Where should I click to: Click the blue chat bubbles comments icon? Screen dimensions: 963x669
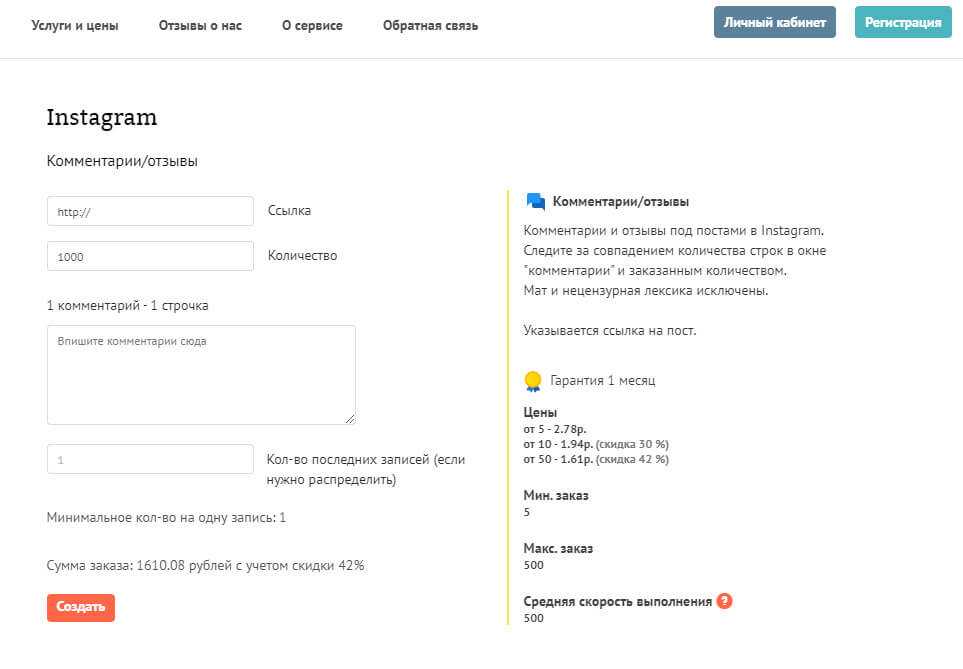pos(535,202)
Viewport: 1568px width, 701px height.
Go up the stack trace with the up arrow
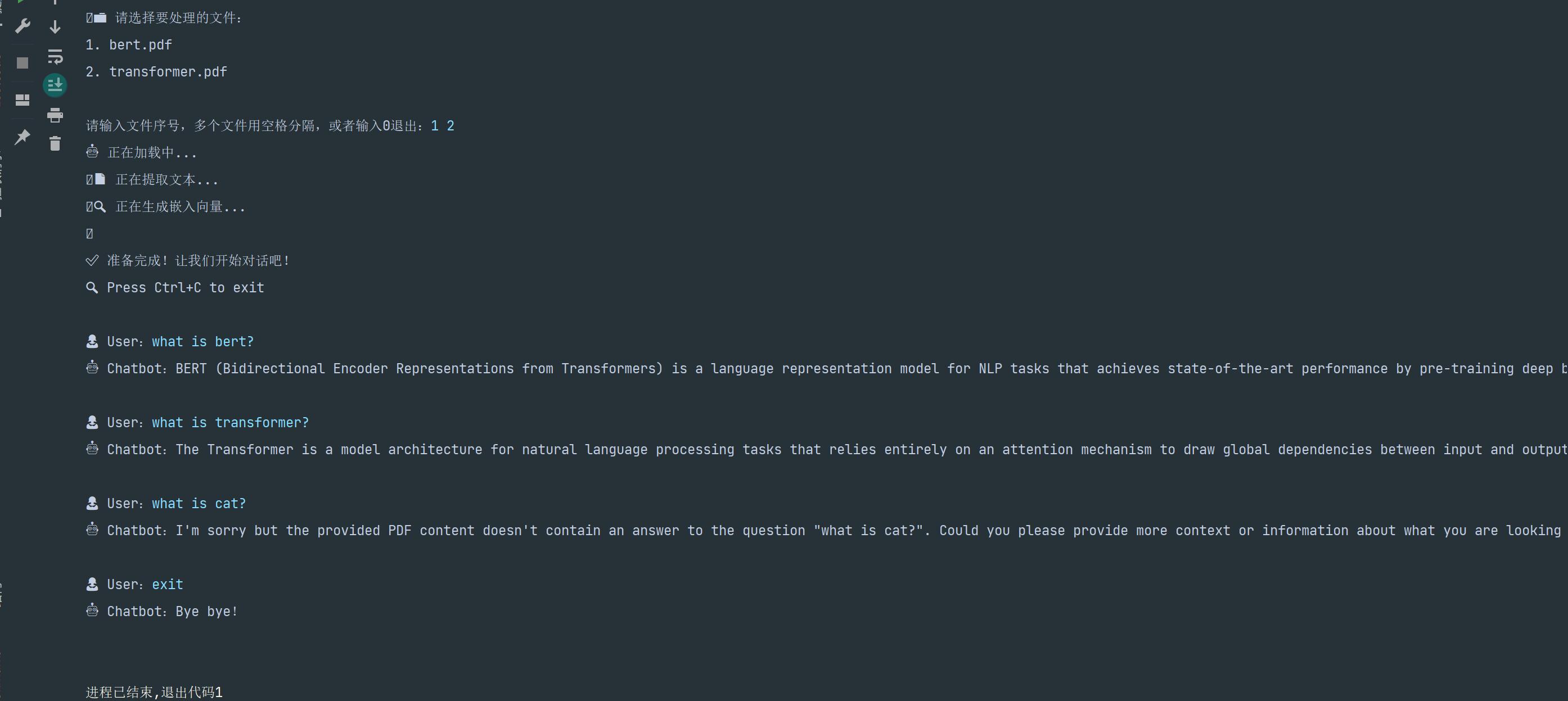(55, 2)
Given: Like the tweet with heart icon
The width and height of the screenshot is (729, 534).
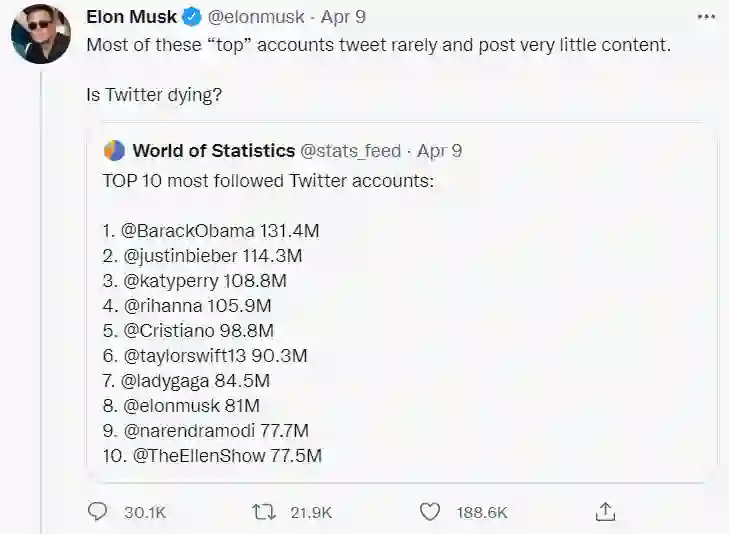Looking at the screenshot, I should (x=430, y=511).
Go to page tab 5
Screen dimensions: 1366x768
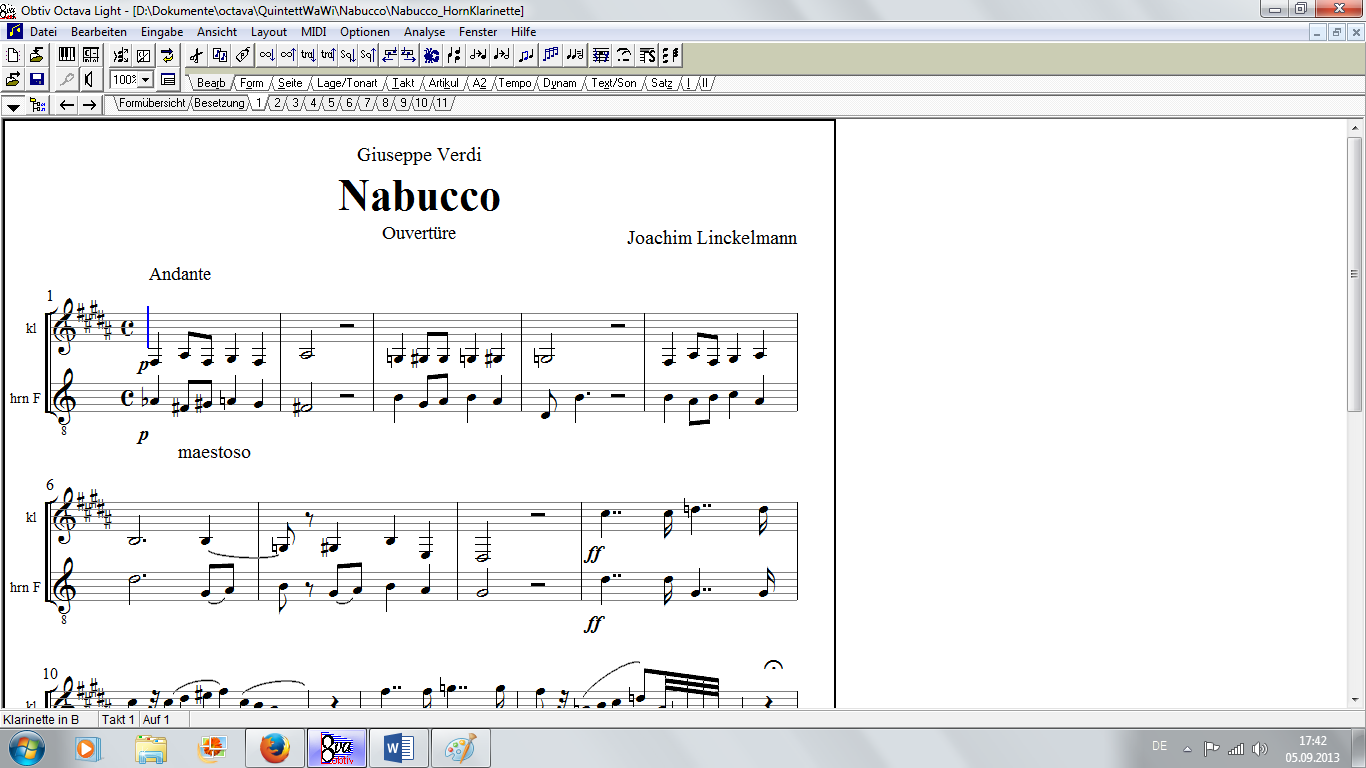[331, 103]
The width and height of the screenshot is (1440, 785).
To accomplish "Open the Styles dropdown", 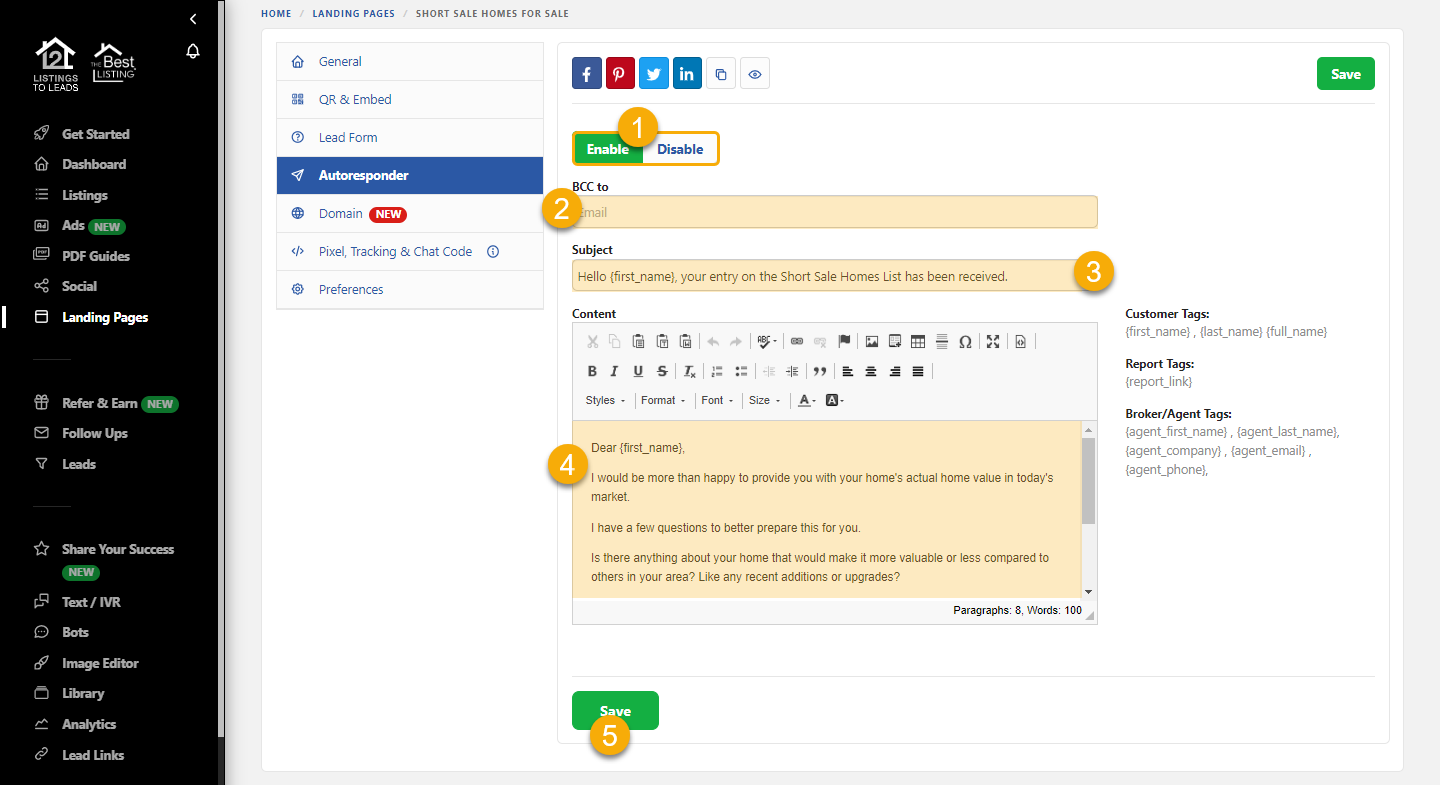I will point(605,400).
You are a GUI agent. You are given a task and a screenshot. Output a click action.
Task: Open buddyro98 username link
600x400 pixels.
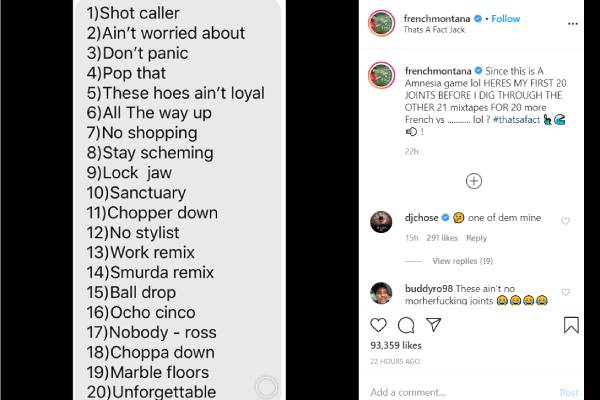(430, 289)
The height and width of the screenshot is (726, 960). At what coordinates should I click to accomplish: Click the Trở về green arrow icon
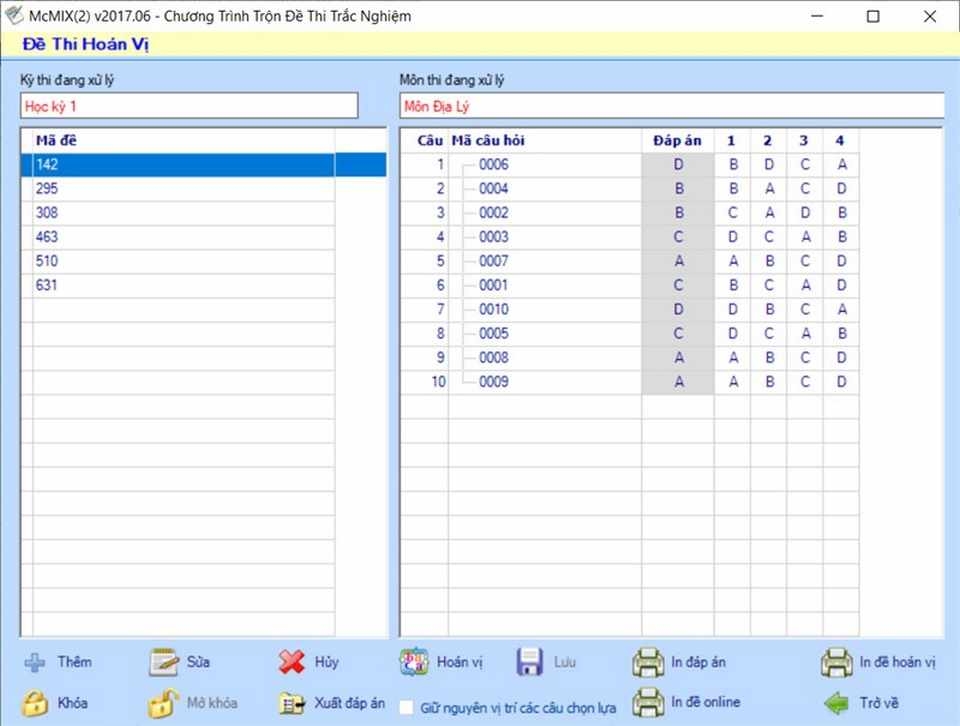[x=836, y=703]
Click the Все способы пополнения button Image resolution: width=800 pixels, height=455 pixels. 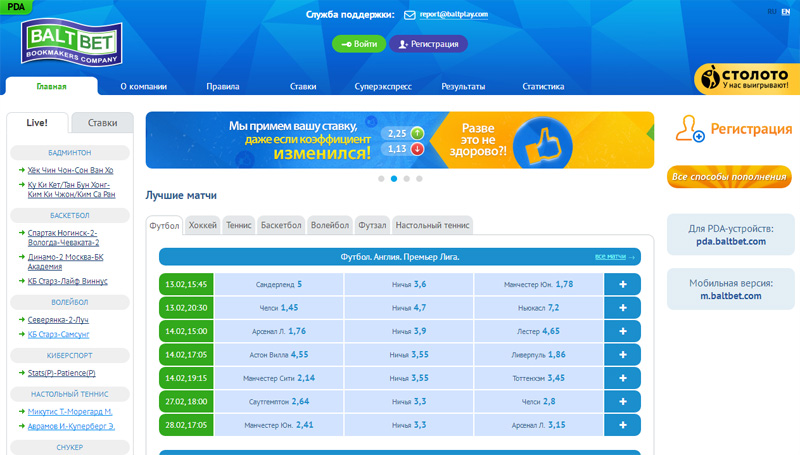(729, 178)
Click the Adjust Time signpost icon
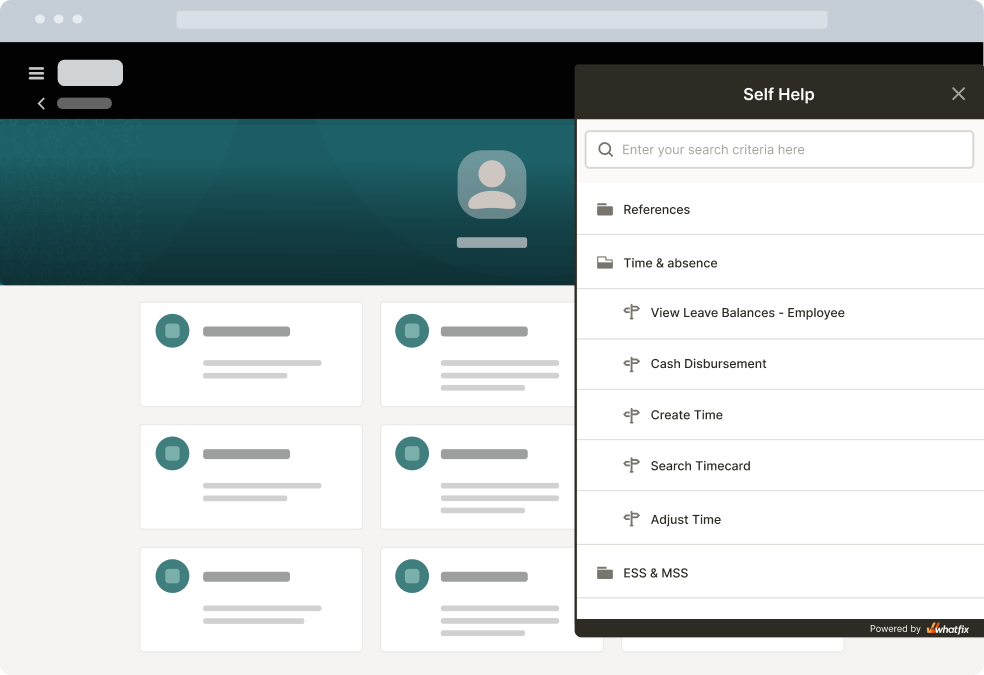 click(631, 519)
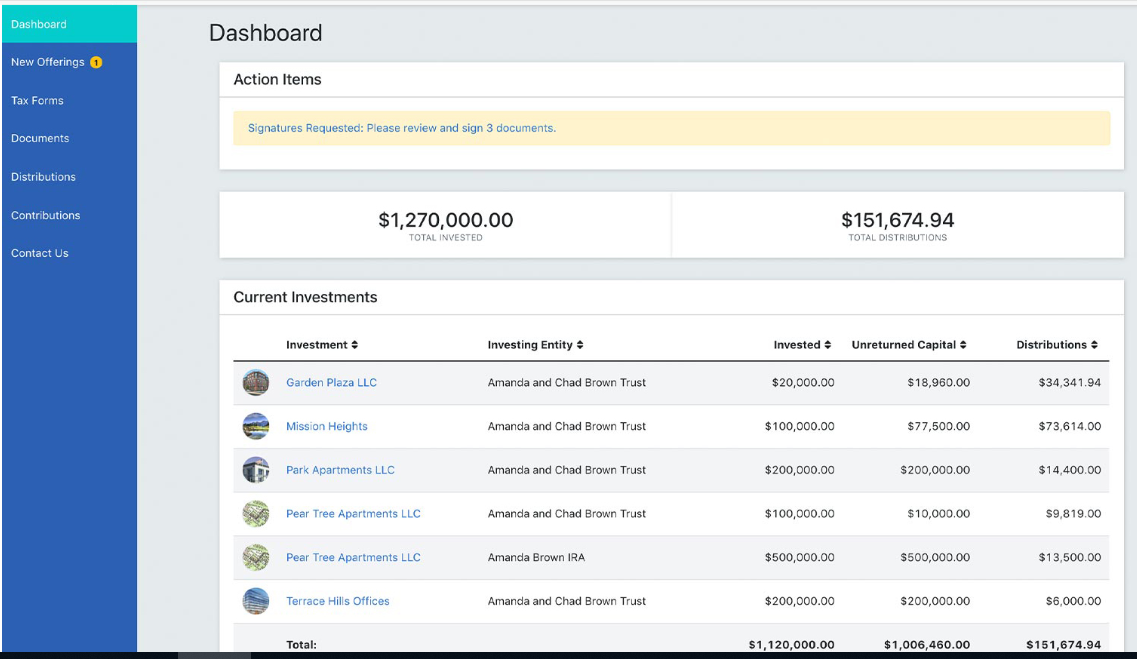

• • • • • • •

*Problem statement*:
Only one thing is wanted here, an exact copy of the lines from the first line above through the line containing "The width and height of the screenshot is (1440, 785).", minus any picture.

*Answer to the problem*:
Where should I click to: Click the blue chat bubbles comments icon? Screen dimensions: 963x669
pos(535,202)
Viewport: 1568px width, 701px height.
Go up the stack trace with the up arrow
(55, 2)
Given: Like the tweet with heart icon
The width and height of the screenshot is (729, 534).
Looking at the screenshot, I should (x=430, y=511).
Go to page tab 5
Screen dimensions: 1366x768
[331, 103]
The width and height of the screenshot is (1440, 785).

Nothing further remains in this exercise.